**** ENTRIES SUPPLIED

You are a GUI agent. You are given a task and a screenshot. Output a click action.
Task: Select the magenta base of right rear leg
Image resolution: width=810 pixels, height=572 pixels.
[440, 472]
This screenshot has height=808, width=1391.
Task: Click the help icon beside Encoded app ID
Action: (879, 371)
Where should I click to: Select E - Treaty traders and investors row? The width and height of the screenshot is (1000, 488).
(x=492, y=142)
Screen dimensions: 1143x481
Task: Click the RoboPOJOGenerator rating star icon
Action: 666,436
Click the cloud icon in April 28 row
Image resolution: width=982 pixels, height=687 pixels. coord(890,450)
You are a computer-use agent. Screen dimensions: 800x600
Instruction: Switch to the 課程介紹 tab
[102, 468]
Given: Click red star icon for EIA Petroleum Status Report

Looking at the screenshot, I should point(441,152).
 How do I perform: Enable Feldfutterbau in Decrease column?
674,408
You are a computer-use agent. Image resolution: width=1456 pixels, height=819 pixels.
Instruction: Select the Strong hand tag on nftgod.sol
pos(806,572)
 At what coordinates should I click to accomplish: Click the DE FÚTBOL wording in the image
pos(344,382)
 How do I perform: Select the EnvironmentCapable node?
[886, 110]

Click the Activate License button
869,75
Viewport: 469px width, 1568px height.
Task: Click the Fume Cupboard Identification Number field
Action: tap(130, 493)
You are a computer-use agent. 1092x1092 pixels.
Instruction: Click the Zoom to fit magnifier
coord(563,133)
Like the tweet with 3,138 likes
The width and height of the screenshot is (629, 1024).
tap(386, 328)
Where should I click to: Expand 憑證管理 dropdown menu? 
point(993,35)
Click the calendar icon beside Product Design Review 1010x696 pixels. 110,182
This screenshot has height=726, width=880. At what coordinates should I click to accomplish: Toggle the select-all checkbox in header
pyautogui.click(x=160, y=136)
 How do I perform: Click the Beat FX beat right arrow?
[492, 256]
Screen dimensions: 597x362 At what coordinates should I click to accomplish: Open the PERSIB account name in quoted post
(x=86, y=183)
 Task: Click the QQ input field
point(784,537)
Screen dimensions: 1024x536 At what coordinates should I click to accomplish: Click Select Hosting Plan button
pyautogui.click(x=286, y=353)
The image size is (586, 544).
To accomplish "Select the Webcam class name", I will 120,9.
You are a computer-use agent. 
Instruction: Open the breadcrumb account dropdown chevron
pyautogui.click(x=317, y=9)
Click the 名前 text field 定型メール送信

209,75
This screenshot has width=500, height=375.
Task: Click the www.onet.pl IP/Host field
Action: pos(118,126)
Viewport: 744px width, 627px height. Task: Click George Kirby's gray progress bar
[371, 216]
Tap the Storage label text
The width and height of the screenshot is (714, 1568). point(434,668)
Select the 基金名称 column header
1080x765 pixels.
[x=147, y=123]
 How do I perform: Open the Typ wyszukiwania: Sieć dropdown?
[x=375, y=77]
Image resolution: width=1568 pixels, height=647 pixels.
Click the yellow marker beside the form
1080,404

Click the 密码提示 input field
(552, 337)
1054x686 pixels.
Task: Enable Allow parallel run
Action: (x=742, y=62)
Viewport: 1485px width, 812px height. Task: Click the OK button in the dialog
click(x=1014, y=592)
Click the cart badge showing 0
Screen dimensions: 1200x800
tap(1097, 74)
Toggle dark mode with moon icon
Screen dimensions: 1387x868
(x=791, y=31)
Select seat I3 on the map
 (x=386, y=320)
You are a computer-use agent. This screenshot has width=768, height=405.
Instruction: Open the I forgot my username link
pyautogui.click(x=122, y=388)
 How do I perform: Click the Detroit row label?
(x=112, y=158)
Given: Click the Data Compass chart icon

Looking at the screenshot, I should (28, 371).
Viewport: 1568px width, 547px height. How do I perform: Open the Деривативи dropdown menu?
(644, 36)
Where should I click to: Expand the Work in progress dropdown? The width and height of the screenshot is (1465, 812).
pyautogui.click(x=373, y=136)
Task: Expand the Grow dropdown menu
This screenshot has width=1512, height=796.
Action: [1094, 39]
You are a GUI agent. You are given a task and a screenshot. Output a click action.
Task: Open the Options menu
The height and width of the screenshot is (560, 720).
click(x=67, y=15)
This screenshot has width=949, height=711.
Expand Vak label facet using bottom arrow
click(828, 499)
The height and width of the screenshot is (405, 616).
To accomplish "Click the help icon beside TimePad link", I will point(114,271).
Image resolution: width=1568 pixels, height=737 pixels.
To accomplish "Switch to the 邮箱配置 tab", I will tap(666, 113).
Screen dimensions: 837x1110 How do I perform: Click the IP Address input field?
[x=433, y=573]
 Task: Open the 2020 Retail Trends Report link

********

**WORK TO BE COMPLETED**
An exact repetition of the data above is all that is needed.

**SOLUTION TO THE PROBLEM**
You are a GUI agent. You are given a task and a screenshot. Output a click action.
Task: Select the magenta base of right rear leg
Image resolution: width=810 pixels, height=572 pixels.
[440, 472]
This screenshot has height=808, width=1391.
Task: Click the help icon beside Encoded app ID
Action: (879, 371)
Where should I click to: Select E - Treaty traders and investors row? The width and height of the screenshot is (1000, 488).
(x=492, y=142)
Screen dimensions: 1143x481
Task: Click the RoboPOJOGenerator rating star icon
Action: 666,436
Click the cloud icon in April 28 row
Image resolution: width=982 pixels, height=687 pixels. coord(890,450)
You are a computer-use agent. Screen dimensions: 800x600
Instruction: Switch to the 課程介紹 tab
[102, 468]
Given: Click red star icon for EIA Petroleum Status Report

Looking at the screenshot, I should point(441,152).
 How do I perform: Enable Feldfutterbau in Decrease column?
674,408
You are a computer-use agent. Image resolution: width=1456 pixels, height=819 pixels.
Instruction: Select the Strong hand tag on nftgod.sol
pos(806,572)
 At what coordinates should I click to accomplish: Click the DE FÚTBOL wording in the image
pos(344,382)
 How do I perform: Select the EnvironmentCapable node?
[886, 110]

Click the Activate License button
869,75
Viewport: 469px width, 1568px height.
Task: Click the Fume Cupboard Identification Number field
Action: tap(130, 493)
You are a computer-use agent. 1092x1092 pixels.
Instruction: Click the Zoom to fit magnifier
coord(563,133)
Like the tweet with 3,138 likes
The width and height of the screenshot is (629, 1024).
tap(386, 328)
Where should I click to: Expand 憑證管理 dropdown menu? 
point(993,35)
Click the calendar icon beside Product Design Review 1010x696 pixels. 110,182
This screenshot has height=726, width=880. At what coordinates should I click to accomplish: Toggle the select-all checkbox in header
pyautogui.click(x=160, y=136)
 How do I perform: Click the Beat FX beat right arrow?
[492, 256]
Screen dimensions: 597x362 At what coordinates should I click to accomplish: Open the PERSIB account name in quoted post
(x=86, y=183)
 Task: Click the QQ input field
point(784,537)
Screen dimensions: 1024x536 At what coordinates should I click to accomplish: Click Select Hosting Plan button
pyautogui.click(x=286, y=353)
The image size is (586, 544).
To accomplish "Select the Webcam class name", I will 120,9.
You are a computer-use agent. 
Instruction: Open the breadcrumb account dropdown chevron
pyautogui.click(x=317, y=9)
Click the 名前 text field 定型メール送信

209,75
This screenshot has width=500, height=375.
Task: Click the www.onet.pl IP/Host field
Action: pos(118,126)
Viewport: 744px width, 627px height. Task: Click George Kirby's gray progress bar
[371, 216]
Tap the Storage label text
The width and height of the screenshot is (714, 1568). point(434,668)
Select the 基金名称 column header
1080x765 pixels.
[x=147, y=123]
 How do I perform: Open the Typ wyszukiwania: Sieć dropdown?
[x=375, y=77]
Image resolution: width=1568 pixels, height=647 pixels.
Click the yellow marker beside the form
1080,404

Click the 密码提示 input field
(552, 337)
1054x686 pixels.
Task: Enable Allow parallel run
Action: (x=742, y=62)
Viewport: 1485px width, 812px height. Task: Click the OK button in the dialog
click(x=1014, y=592)
Click the cart badge showing 0
Screen dimensions: 1200x800
tap(1097, 74)
Toggle dark mode with moon icon
Screen dimensions: 1387x868
(x=791, y=31)
Select seat I3 on the map
 (x=386, y=320)
You are a computer-use agent. This screenshot has width=768, height=405.
Instruction: Open the I forgot my username link
pyautogui.click(x=122, y=388)
 How do I perform: Click the Detroit row label?
(x=112, y=158)
Given: Click the Data Compass chart icon

Looking at the screenshot, I should (28, 371).
Viewport: 1568px width, 547px height. How do I perform: Open the Деривативи dropdown menu?
(644, 36)
Where should I click to: Expand the Work in progress dropdown? The width and height of the screenshot is (1465, 812).
pyautogui.click(x=373, y=136)
Task: Expand the Grow dropdown menu
This screenshot has width=1512, height=796.
Action: [1094, 39]
You are a GUI agent. You are given a task and a screenshot. Output a click action.
Task: Open the Options menu
The height and width of the screenshot is (560, 720).
click(x=67, y=15)
This screenshot has width=949, height=711.
Expand Vak label facet using bottom arrow
click(828, 499)
The height and width of the screenshot is (405, 616).
To accomplish "Click the help icon beside TimePad link", I will point(114,271).
Image resolution: width=1568 pixels, height=737 pixels.
To accomplish "Switch to the 邮箱配置 tab", I will tap(666, 113).
Screen dimensions: 837x1110 How do I perform: Click the IP Address input field?
[x=433, y=573]
 Task: Open the 2020 Retail Trends Report link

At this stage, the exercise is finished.